**WHAT NEEDS TO BE DONE**
Skip the pictures and copy all the data that follows exactly.

**INPUT RECORDS**
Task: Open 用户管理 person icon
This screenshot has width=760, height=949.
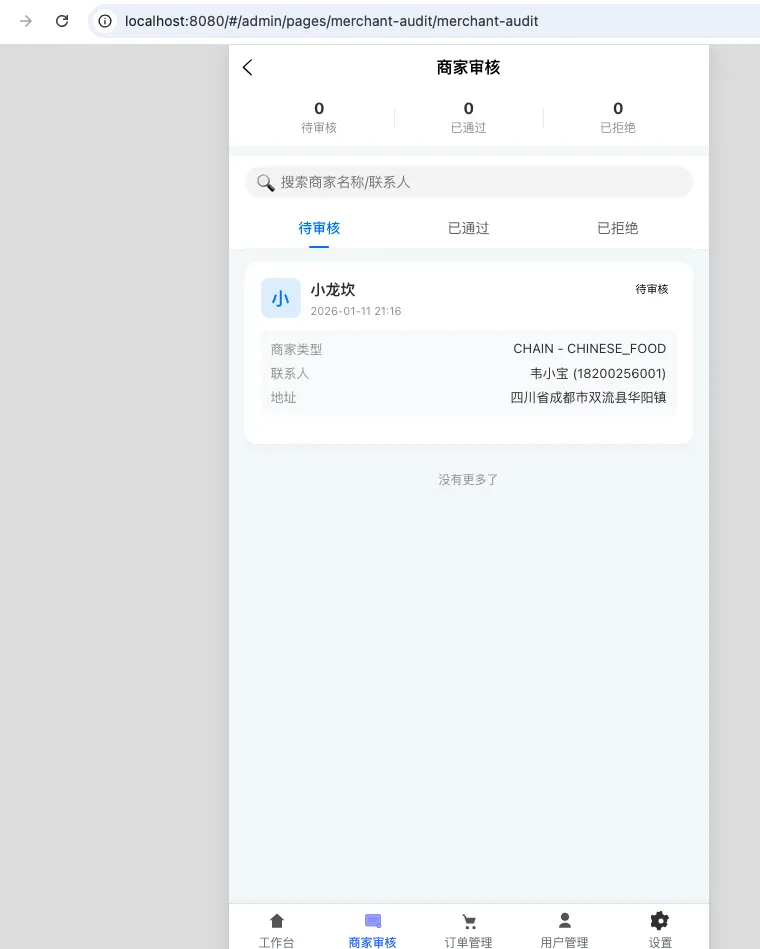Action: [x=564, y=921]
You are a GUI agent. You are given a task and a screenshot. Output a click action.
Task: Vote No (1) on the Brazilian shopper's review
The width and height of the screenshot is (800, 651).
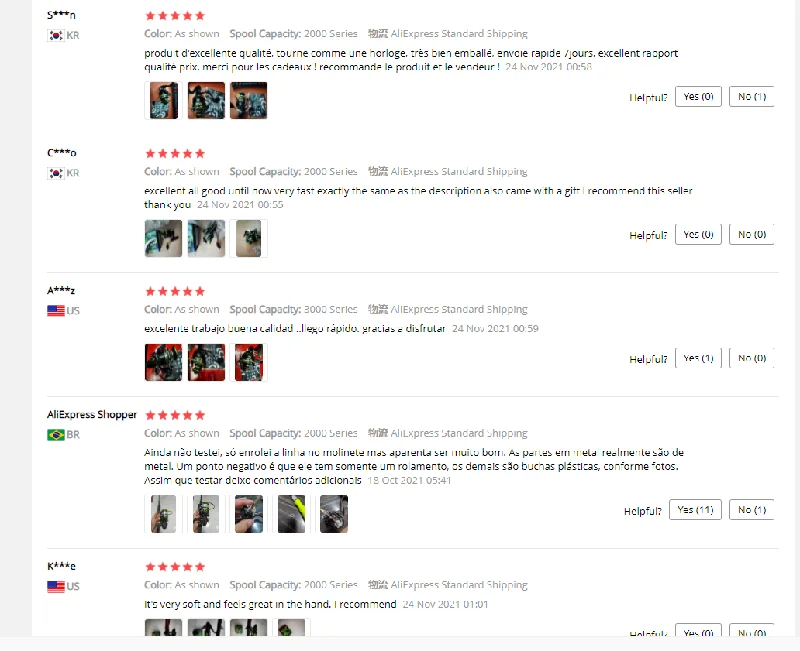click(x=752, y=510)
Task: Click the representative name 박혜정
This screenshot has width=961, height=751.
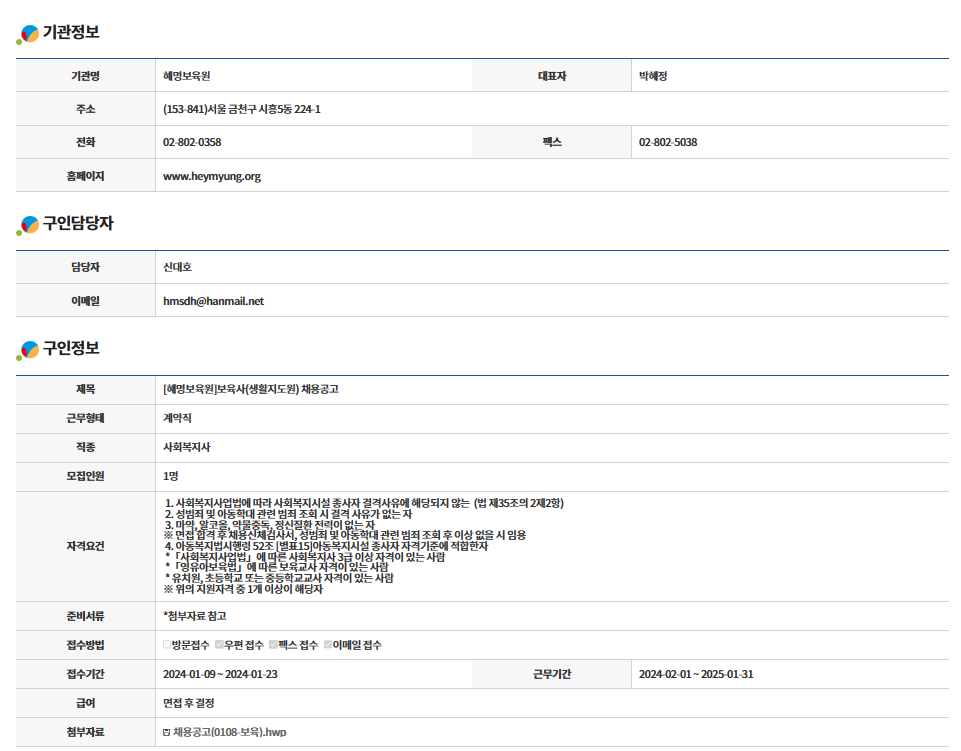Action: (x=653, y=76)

**TASK RESPONSE**
Task: Open 用户管理 person icon
This screenshot has width=760, height=949.
Action: [x=564, y=921]
You are a GUI agent. You are given a task and a screenshot. Output a click action.
Task: Vote No (1) on the Brazilian shopper's review
The width and height of the screenshot is (800, 651).
click(x=752, y=510)
Task: Click the representative name 박혜정
This screenshot has width=961, height=751.
Action: (x=653, y=76)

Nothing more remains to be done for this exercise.